Pero que no se engañen demasiado los apagados habitantes de las aglomeraciones del mundo entero: esta reconfiguración del espacio no es un producto de mentes conspiradoras que quieran gobernarnos a todos: ¡qué sencillo sería acabar con ese gobierno! No, parece más bien que es el propio desarrollo técnico, impersonal y frío, impulsado por el sistema capitalista, el que marca cada vez más nuestro modo de vivir, el de todos nosotros, los que están más arriba y los que estamos más abajo. Lo que son solo posibilidades para el sistema técnico actual, para los hombres y las mujeres que están dentro de él son muchas veces imperativos, presentados en forma de ofertas de consumo. Y si para este sistema es posible hacernos conducir un automóvil durante 6-8 horas para llegar a un lugar más o menos turístico (prácticamente cada lugar es potencialmente turístico), nos movilizará, pues ¿a quién no le seduce la seductora oferta que nos ha preparado el desarrollo del Estado con sus autopistas y tan diversos lugares y modos de consumo? El sistema técnico en el que vivimos es el molde donde a nosotros no nos cabe más opción que rellenarlo de la manera que corresponde. La entrada del automóvil en nuestra vida no ha supuesto sino eso: adaptación nuestra (nuestra conversión en conductores) y el de nuestras ciudades y pueblos (que se vuelven totalmente irreconocibles una vez que se someten al imperio del automóvil) a los parámetros que ya venían preestablecidos en él. Enseguida se vuelve un estimulante para la fabricación de otros productos (que vienen a rellenar las necesidades que se crean en su torno): las gasolineras, los servicios de lavado de coches, centros de revisión técnica, las autopistas y etc. No podría funcionar si el espacio social, la economía, la forma de vivir de los individuos, entre otras cosas, no estuvieran en sintonía entre ellos y se rigiesen bajo mismas lógicas: es decir, el automóvil forma parte de un sistema complejo e integrado, muy cohesionado, que se ha convertido en el ambiente cotidiano de los individuos. Es fácil imaginar que si cayeran todas estas condiciones de sostenimiento del Capital, caería junto con ellas cualquier atisbo de utilidad en el automóvil.

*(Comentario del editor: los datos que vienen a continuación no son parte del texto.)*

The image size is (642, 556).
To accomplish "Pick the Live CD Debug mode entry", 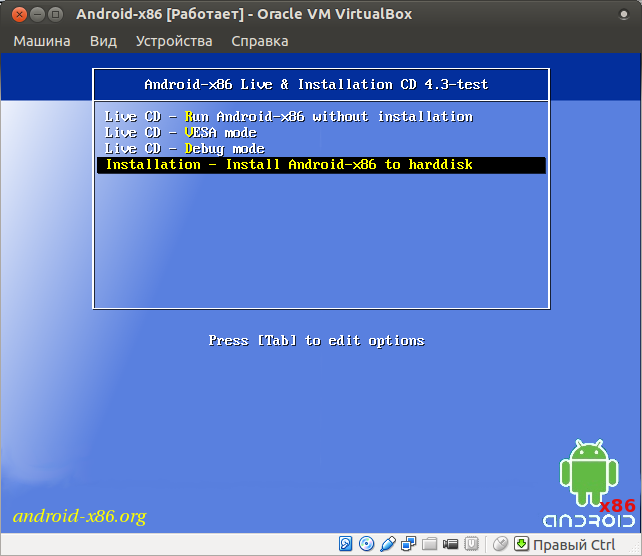I will [184, 149].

Si para ti, querido lector, todo ello constituye algo natural o normal, pues nada más queda por hacer: ve a ponerte al volante de uno de estos monstruos y alégrate de vivir rodeado de tanto conductor de Progreso. Si, en cambio, hueles e intuyes la trampa que se esconde detrás de esta figura sobre cuatro ruedas entonces, tal vez, aún haya vida por delante, aún haya cosas que hacer y que no serán precisamente las que están mandadas e impuestas sobre nosotros en forma de amables e inofensivas ofertas. Quién sabe…


[1] En este sentido sería muy interesante estudiar cómo el uso del automóvil ha contribuido seguramente a la degeneración del viajar al hacer turismo.